The windows API documentation does not state that explicitly.

Yes it works as long as you respect the alignment requirement.

A.M. Hoornweg · November 2, 2020

Thank you all! I'm giving it a try.

A.M. Hoornweg · November 3, 2020

Maybe a crazy idea, but since this block of memory is in a shared address space of two applications, would it be possible to place a "critical section" object in there?

I'm looking for a lightweight method to serialize access (something more lightweight than a mutex). One process will be writing the ring buffer and another will be reading it.

November 3, 2020

I never tried it with between process ( shared memory ), but WaitOnAddress https://docs.microsoft.com/en-us/windows/win32/api/synchapi/nf-synchapi-waitonaddress does provide an easy way to build one-producer-multi-consumer mechanism, it is lighter than event and little faster in response, it worth a try to see if it does work on shared memory address.

Anders Melander · November 3, 2020

Why not just use the traditional synchronizations mechanism provided by the OS and keep things simple? It seems pointless focusing on micro optimizing the concurrency control of a buffer backed by virtual memory and accessed synchronously. The sync mechanism is not going to be the bottleneck.

I have the code for a shared memory ring buffer somewhere if the OP is interested. I used it a few decades ago to pipe CodeSite log messages between a producer and a consumer service. The consumer wrote the log to disk.

Mahdi Safsafi · November 3, 2020

4 hours ago, A.M. Hoornweg said:

Maybe a crazy idea, but since this block of memory is in a shared address space of two applications, would it be possible to place a "critical section" object in there?
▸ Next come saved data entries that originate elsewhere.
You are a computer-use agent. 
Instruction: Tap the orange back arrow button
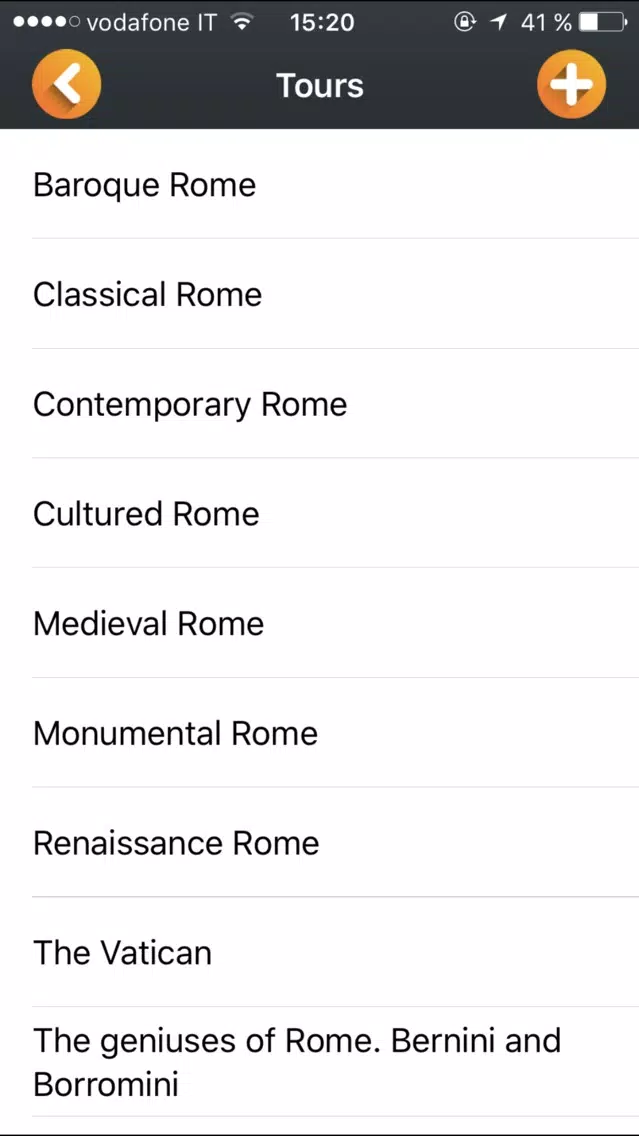66,84
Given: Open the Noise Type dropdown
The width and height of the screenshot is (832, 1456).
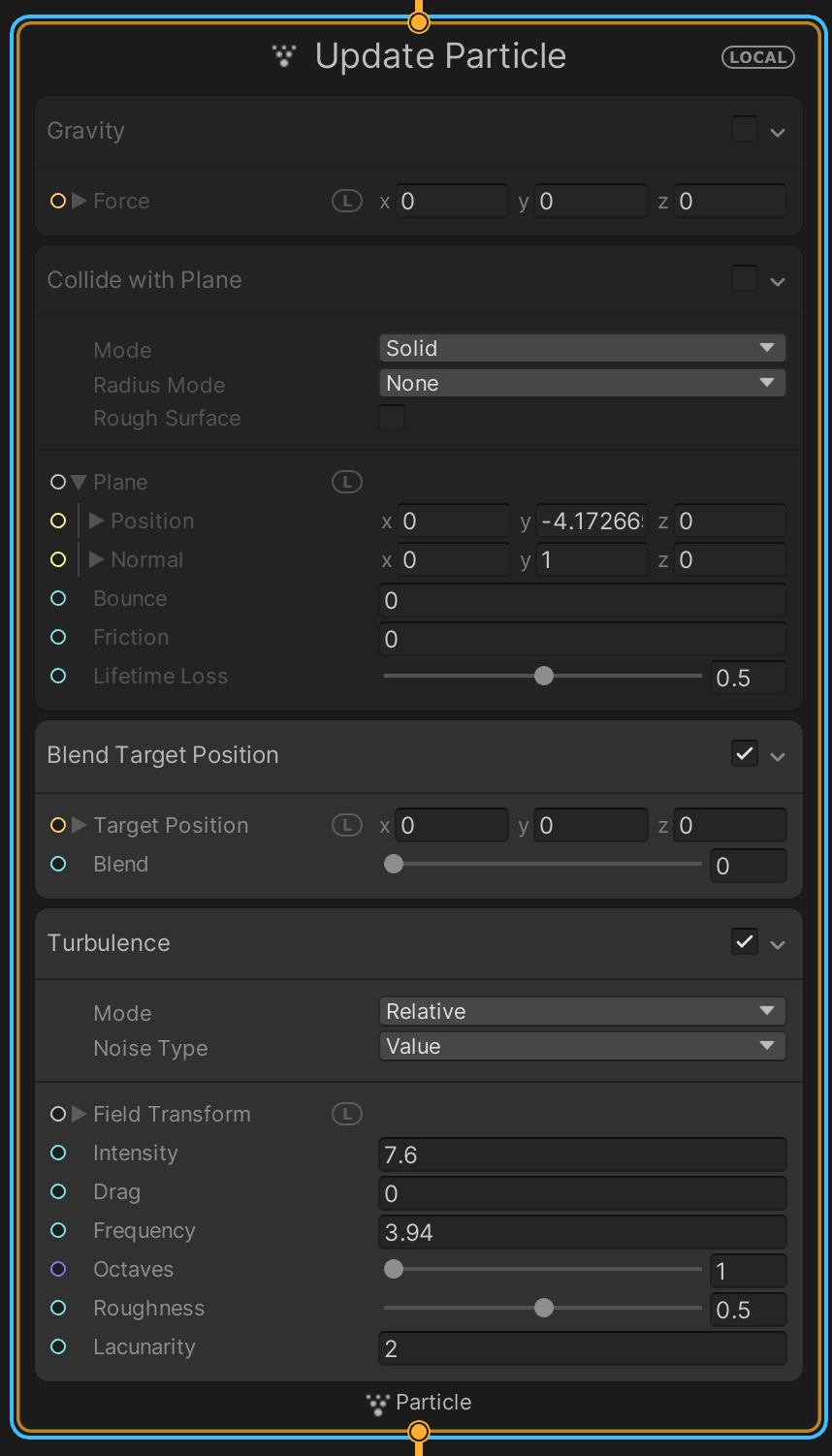Looking at the screenshot, I should (582, 1046).

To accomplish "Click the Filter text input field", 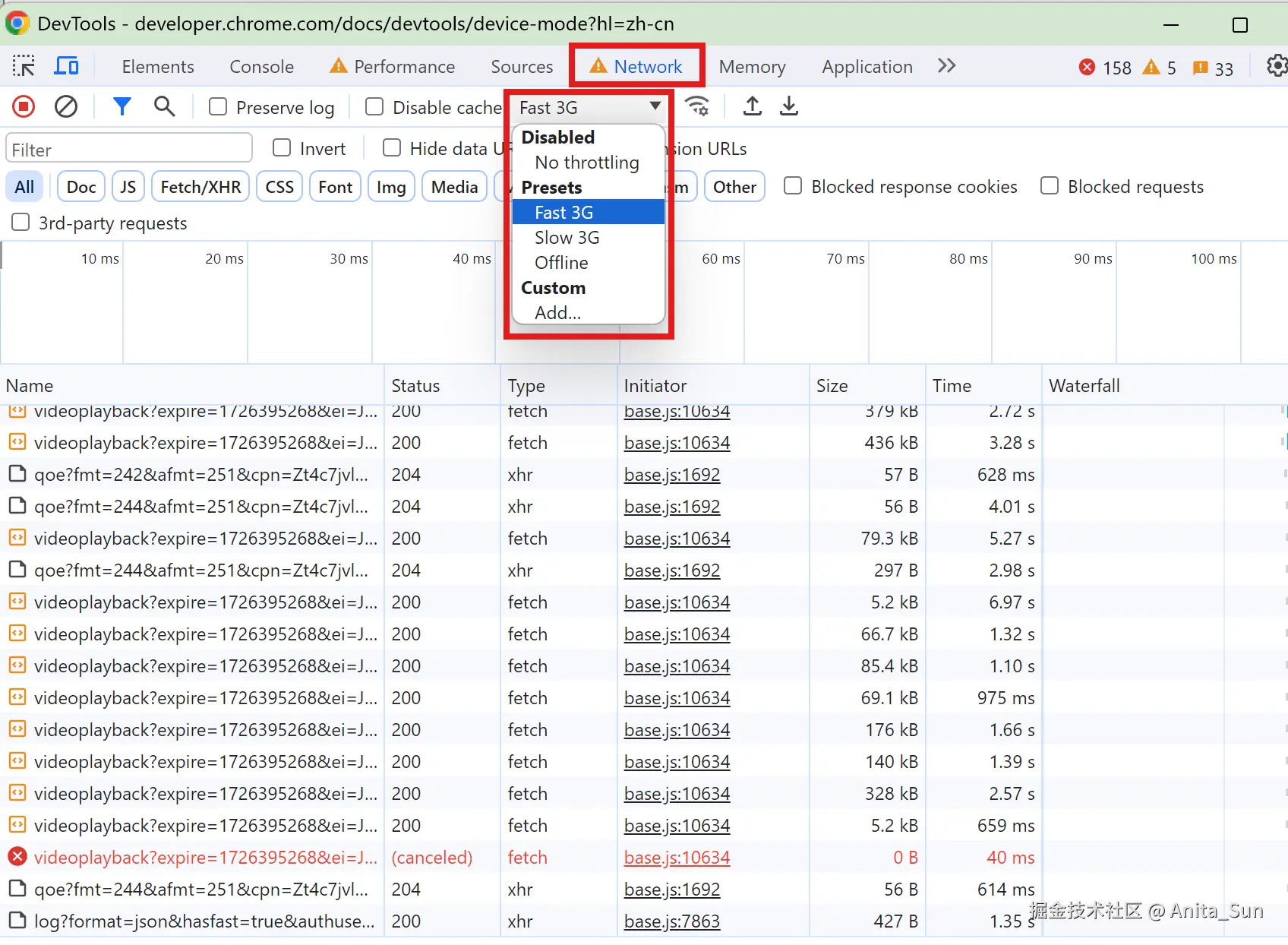I will pyautogui.click(x=129, y=149).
No! CS is not designed to work with inter-process. It may look from the first sight that putting it into a shared memory will do the trick ... but in fact things are more complex than what you think because there is a signaling mechanism involved usually a semaphore that has a local(private) visibility.

@Kas Ob. WaitOnAddress apparently works only with threads in the same process.

Anders Melander · November 3, 2020

5 minutes ago, Mahdi Safsafi said:

WaitOnAddress apparently works only with threads in the same process

And it's extremely subject to race conditions. https://devblogs.microsoft.com/oldnewthing/20160826-00/?p=94185

Mahdi Safsafi · November 3, 2020

47 minutes ago, Anders Melander said:

And it's extremely subject to race conditions. https://devblogs.microsoft.com/oldnewthing/20160826-00/?p=94185

Wake Woke Woken ... I'm pretty sure I'm going to wake too early.

November 4, 2020

10 hours ago, Anders Melander said:

And it's extremely subject to race conditions.

I would not use extremely there, as race condition can happen with almost every threading model, in other words it depends on the design, you can have a race with CS or events, with wrong assumptions you can have one with IOCP.

Anyway thank you for that link, and i am adding this one with very interesting comparison table of characteristics with futex

https://devblogs.microsoft.com/oldnewthing/20170601-00/?p=96265

FPiette · November 4, 2020

16 hours ago, A.M. Hoornweg said:

I'm looking for a lightweight method to serialize access (something more lightweight than a mutex). One process will be writing the ring buffer and another will be reading it.

InterlockedCompareExchange can be used to implement a spinlock. When using shared memory, this will work interprocess.

Mahdi Safsafi · November 4, 2020

1 hour ago, FPiette said:

InterlockedCompareExchange can be used to implement a spinlock. When using shared memory, this will work interprocess.

Yes that's right but at what cost ? Spinlock is good when the operation is lightweight ... otherwise its just an overhead on the System/CPU.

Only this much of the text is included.